▸ Records for this task
- Opening Delimiter -

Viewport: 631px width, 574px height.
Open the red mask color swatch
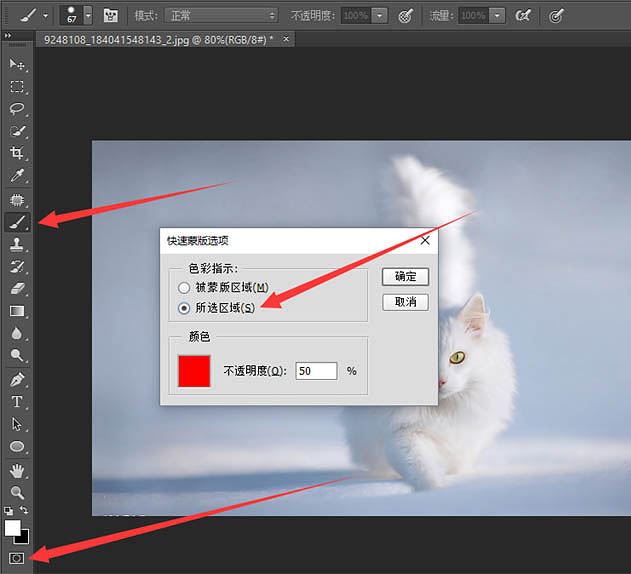194,370
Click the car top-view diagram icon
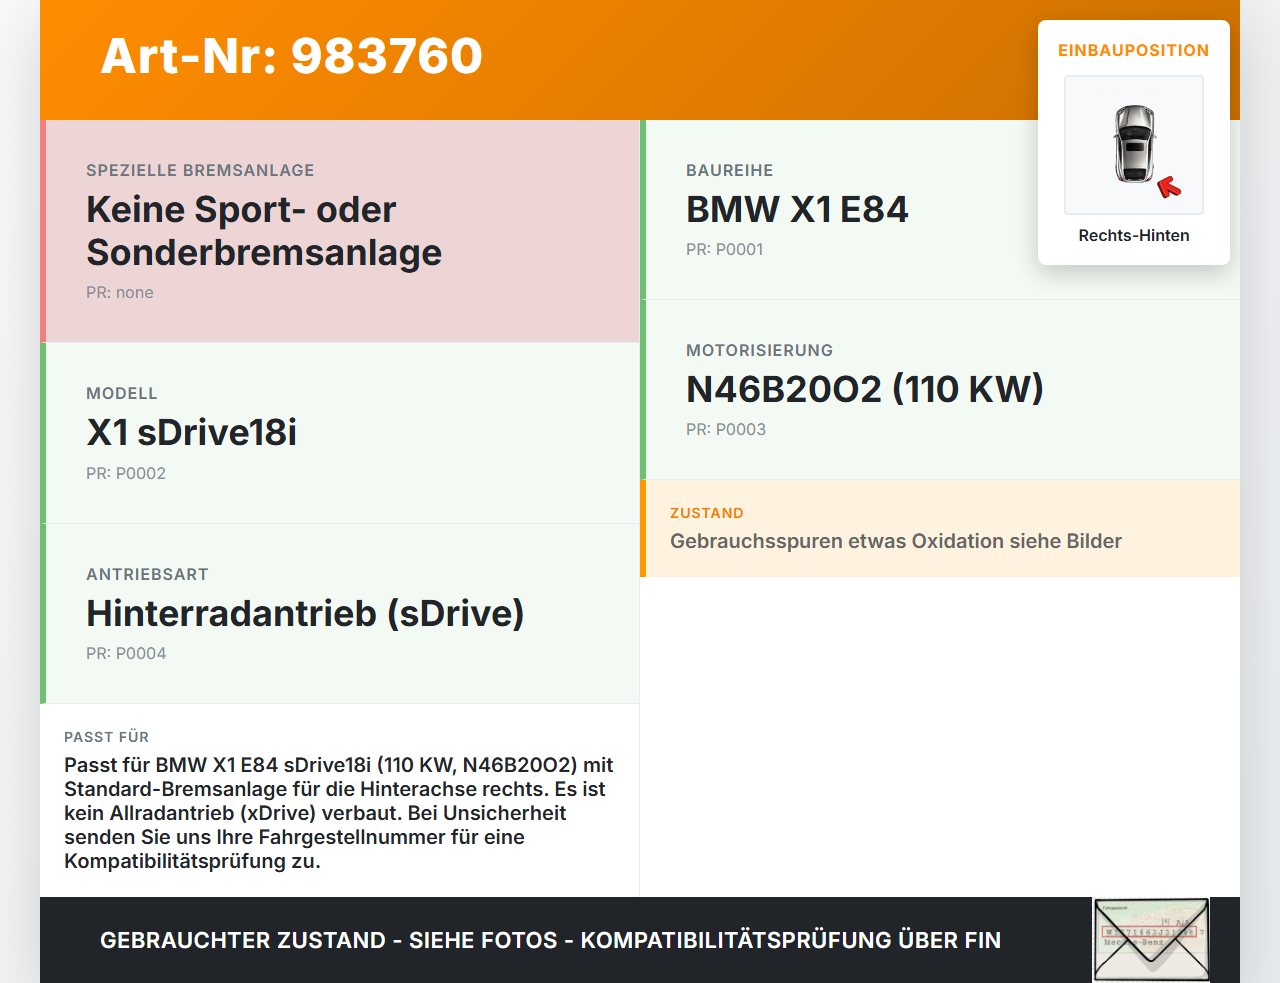1280x983 pixels. pyautogui.click(x=1133, y=145)
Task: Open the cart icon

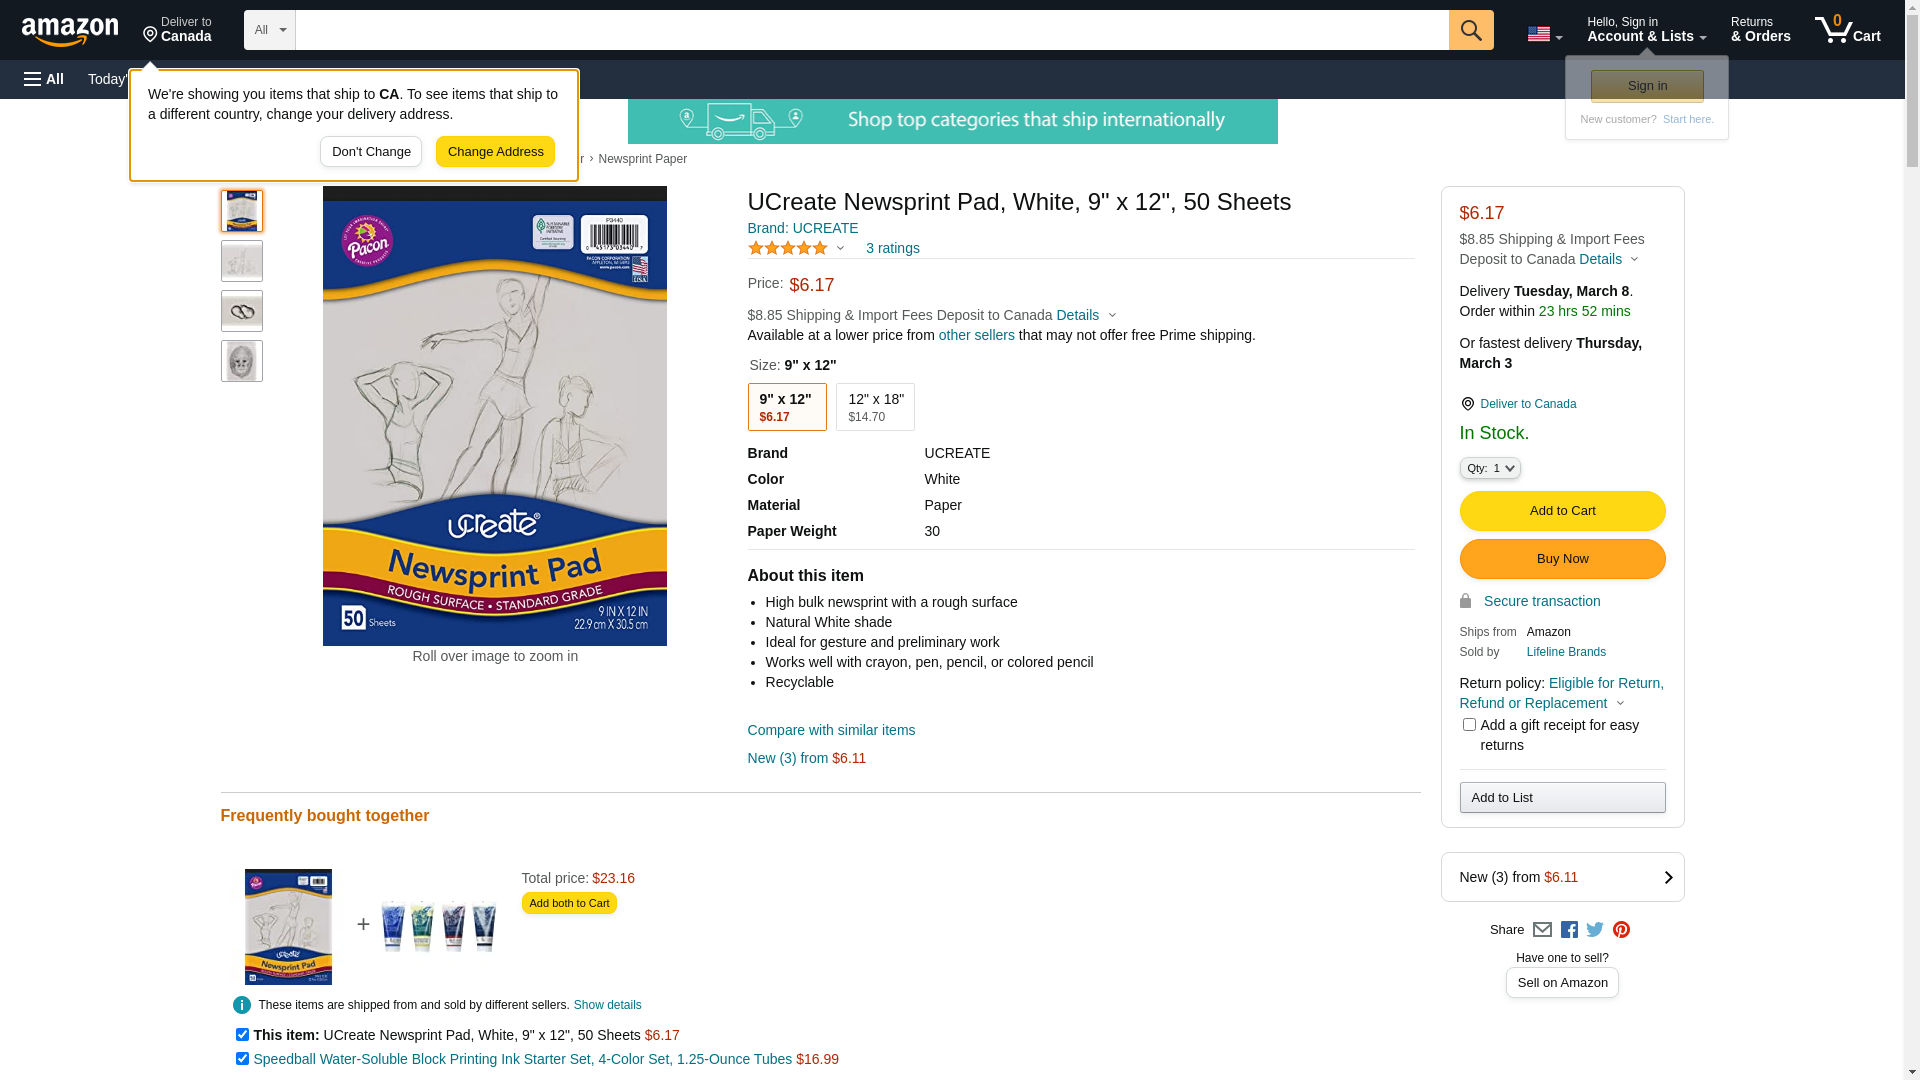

- Closing Delimiter -

▸ Activity
Retype every entry exactly, but keep the pictures out of your copy.

▸ Task solution
Viewport: 631px width, 574px height.
Open the red mask color swatch
194,370
Click the car top-view diagram icon
1280x983 pixels. pyautogui.click(x=1133, y=145)
Task: Open the cart icon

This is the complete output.